[Document and screenshot pointing entries]
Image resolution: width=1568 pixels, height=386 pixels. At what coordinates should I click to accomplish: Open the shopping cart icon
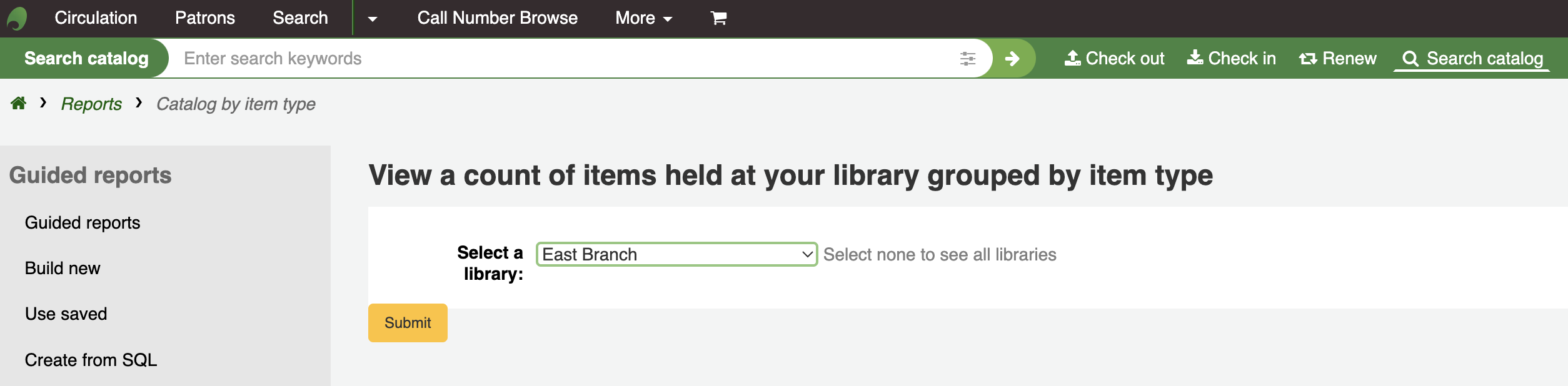[x=718, y=18]
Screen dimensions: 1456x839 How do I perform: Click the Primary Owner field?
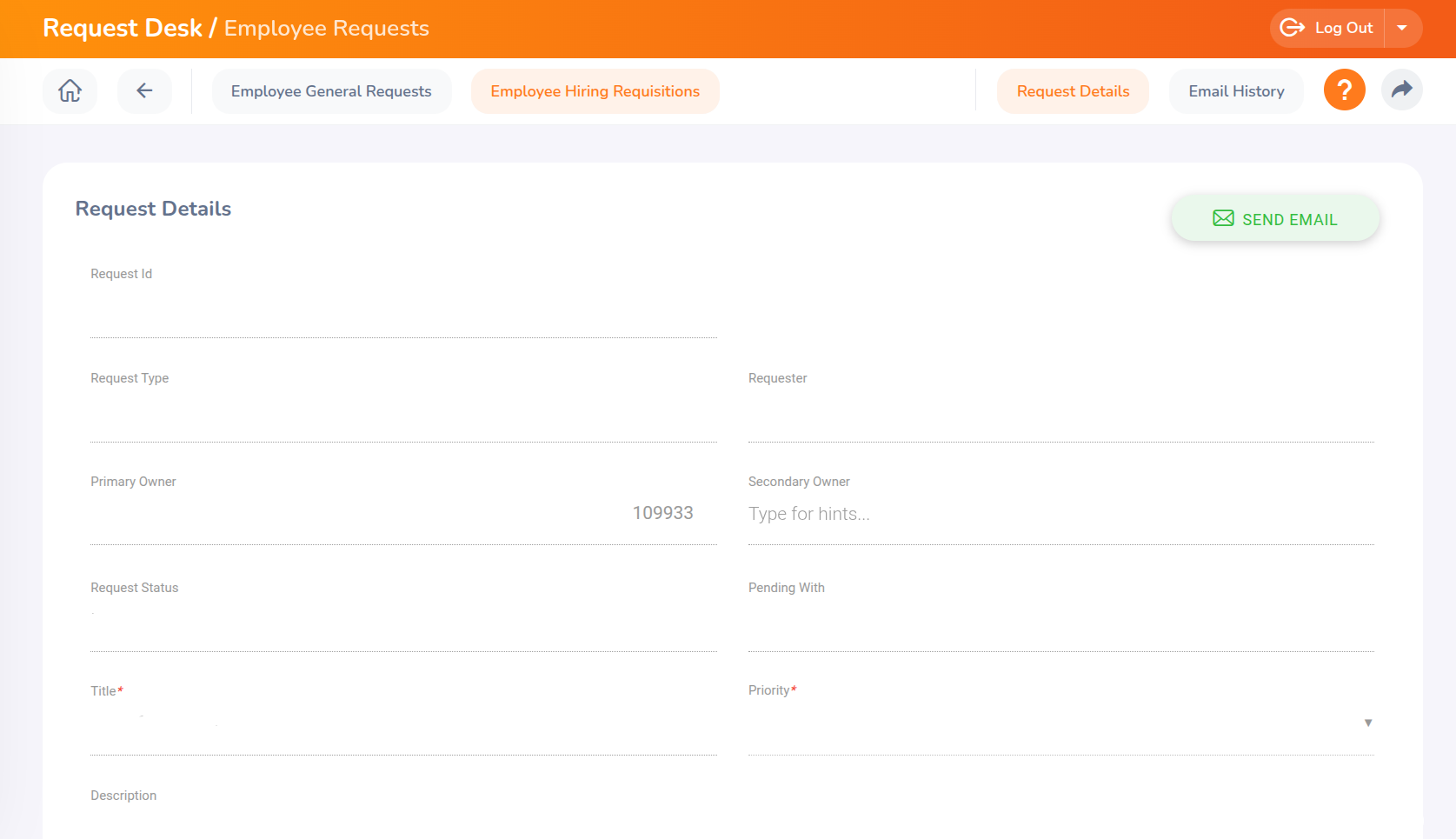(403, 514)
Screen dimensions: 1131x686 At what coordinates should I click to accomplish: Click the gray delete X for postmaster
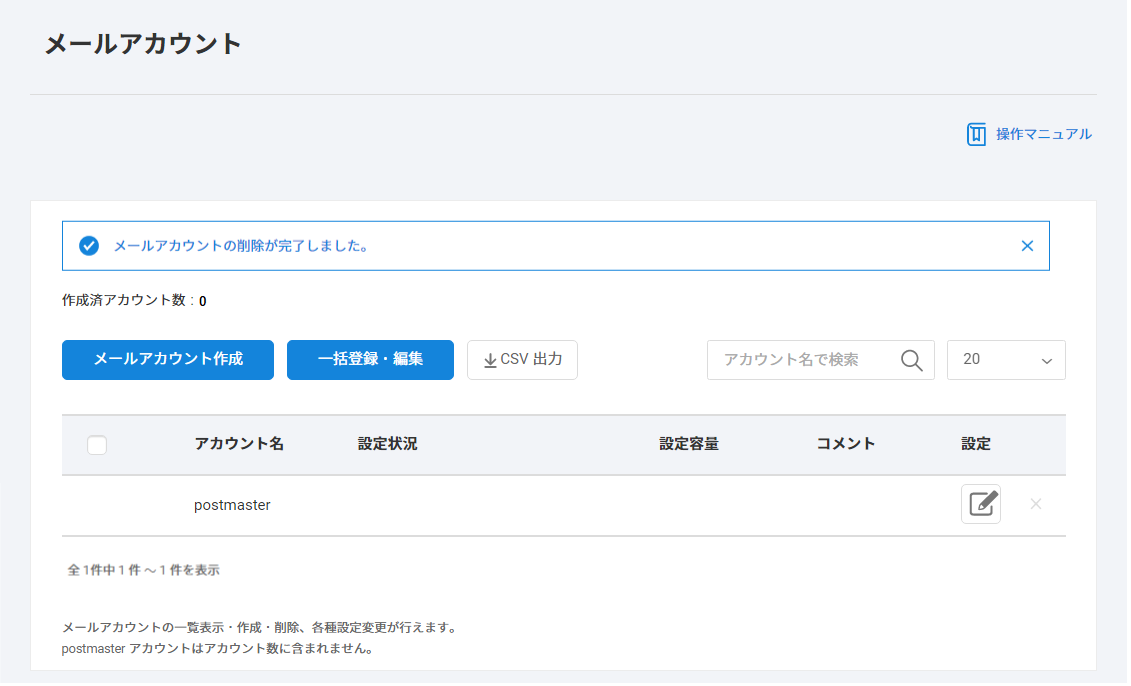tap(1036, 504)
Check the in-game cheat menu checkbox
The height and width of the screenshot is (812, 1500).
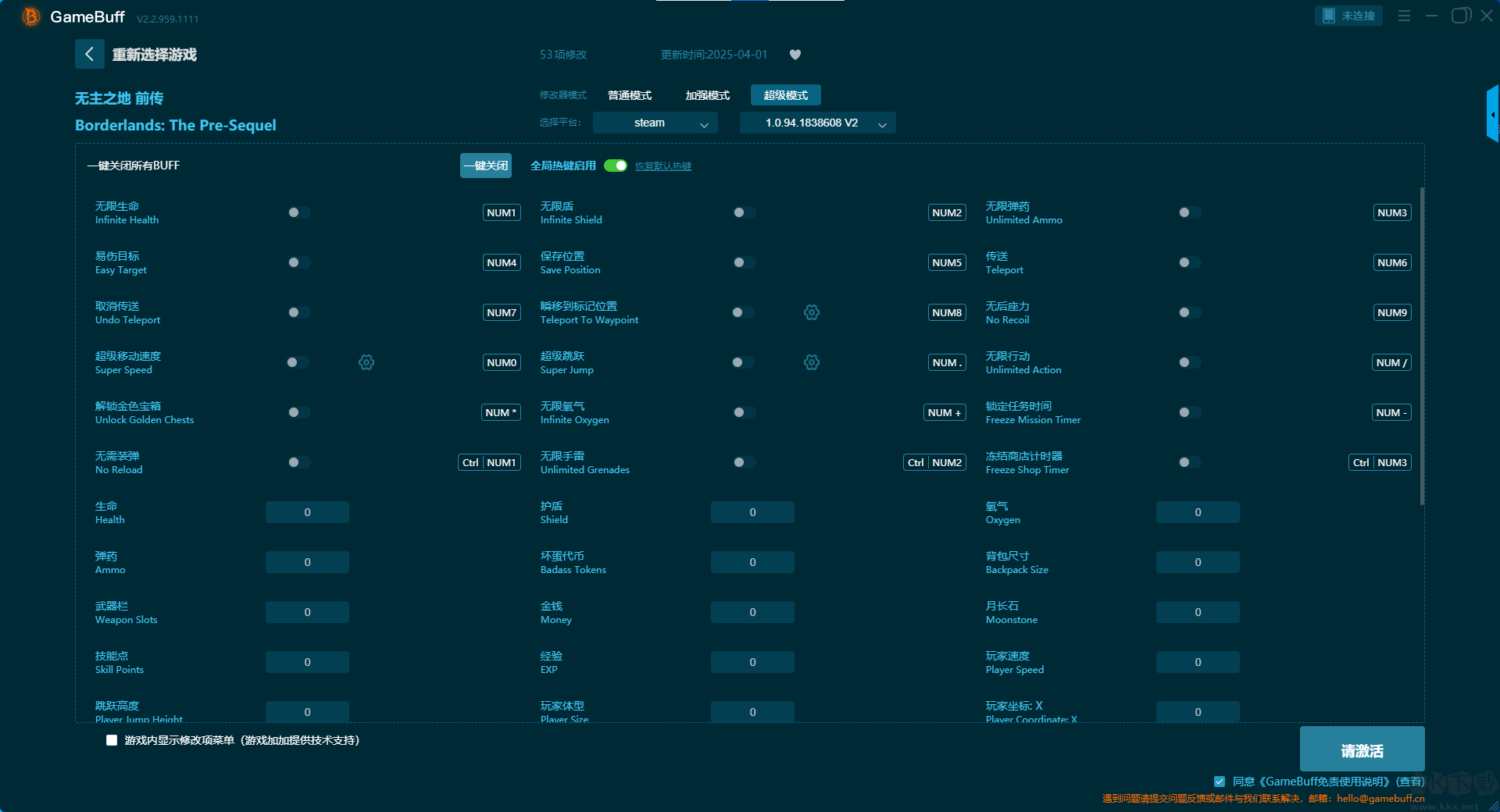(x=112, y=740)
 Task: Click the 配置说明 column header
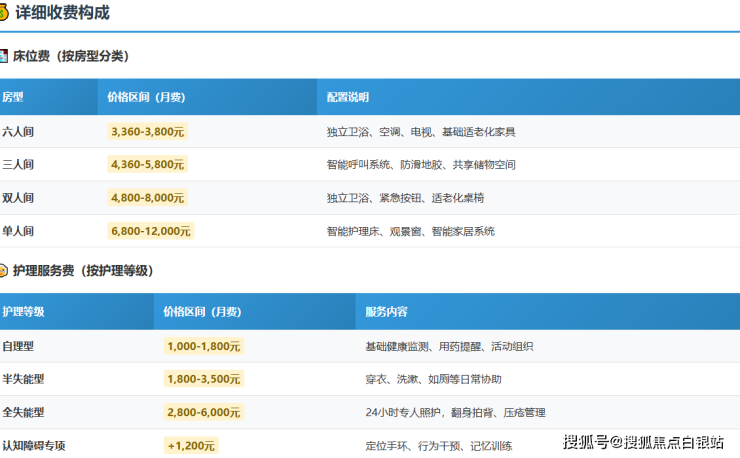coord(347,98)
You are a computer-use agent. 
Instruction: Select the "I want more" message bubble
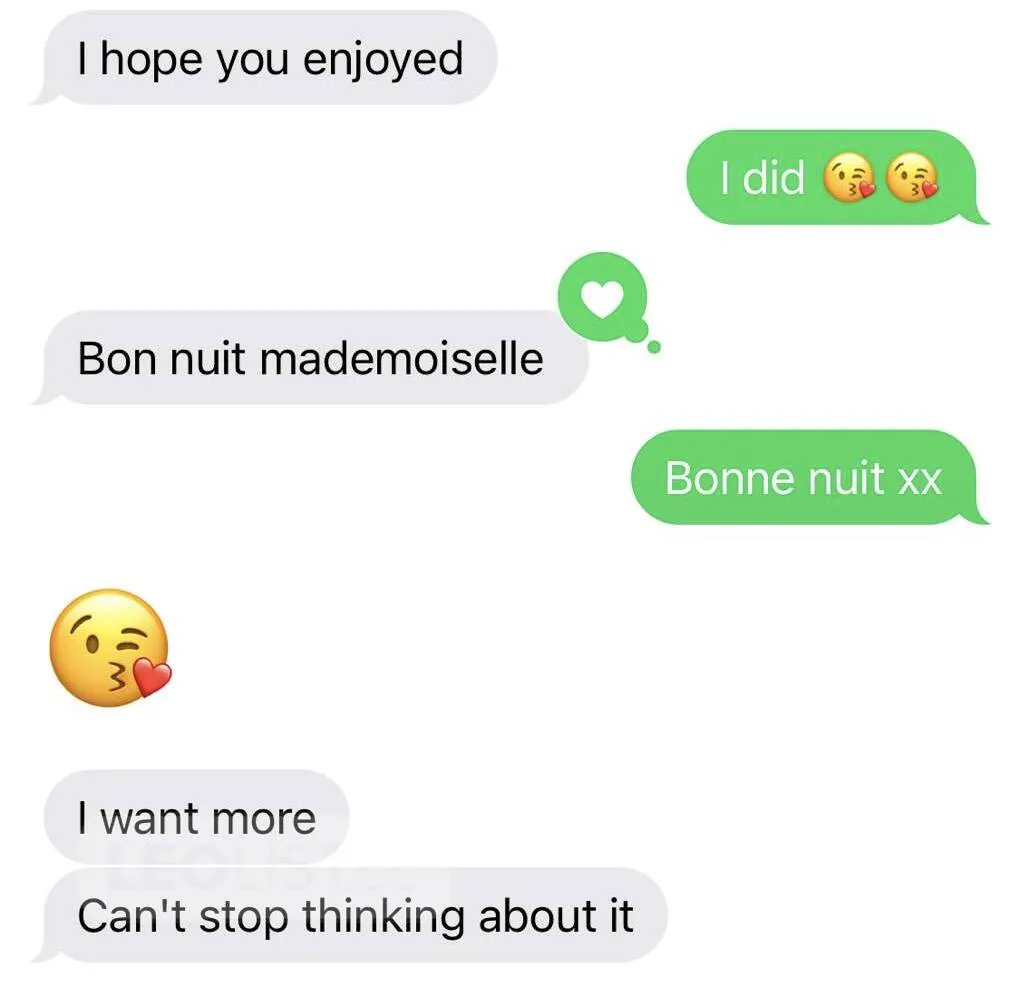(x=196, y=817)
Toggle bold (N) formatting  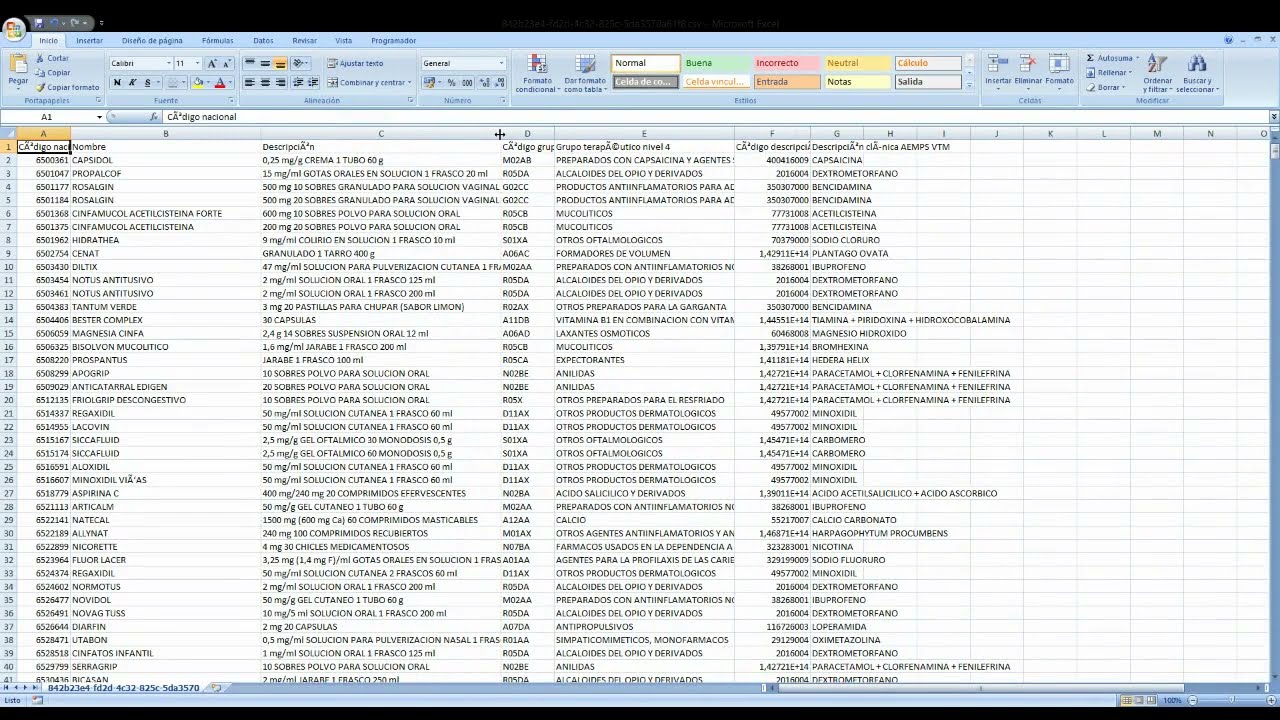(117, 83)
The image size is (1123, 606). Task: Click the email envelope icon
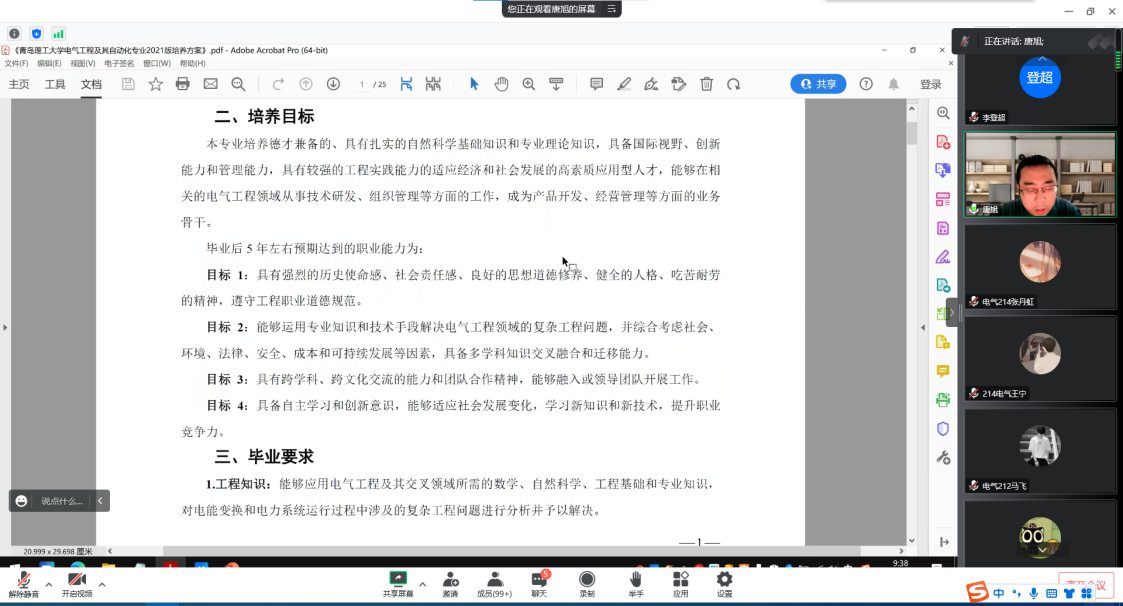[x=210, y=84]

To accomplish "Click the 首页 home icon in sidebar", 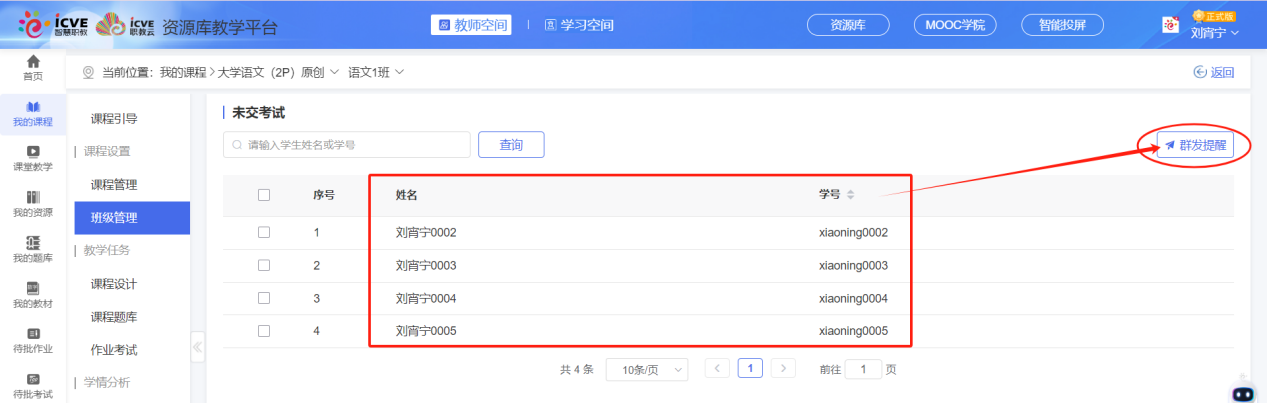I will pyautogui.click(x=33, y=62).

■ **TASK GOAL**:
Reproduce the material word for word, from its first line through the line that contains "coord(347,98)". Leave the pictures out of your copy.

■ **FINISHED ANSWER**:
Image resolution: width=1568 pixels, height=386 pixels. At what coordinates should I click to accomplish: Open the shopping cart icon
[x=718, y=18]
Screen dimensions: 1456x839 How do I perform: Click the Primary Owner field?
(403, 514)
Screen dimensions: 1131x686 At what coordinates should I click to accomplish: Click the gray delete X for postmaster
tap(1036, 504)
Check the in-game cheat menu checkbox
The height and width of the screenshot is (812, 1500).
(x=112, y=740)
 Task: Click the 配置说明 column header
coord(347,98)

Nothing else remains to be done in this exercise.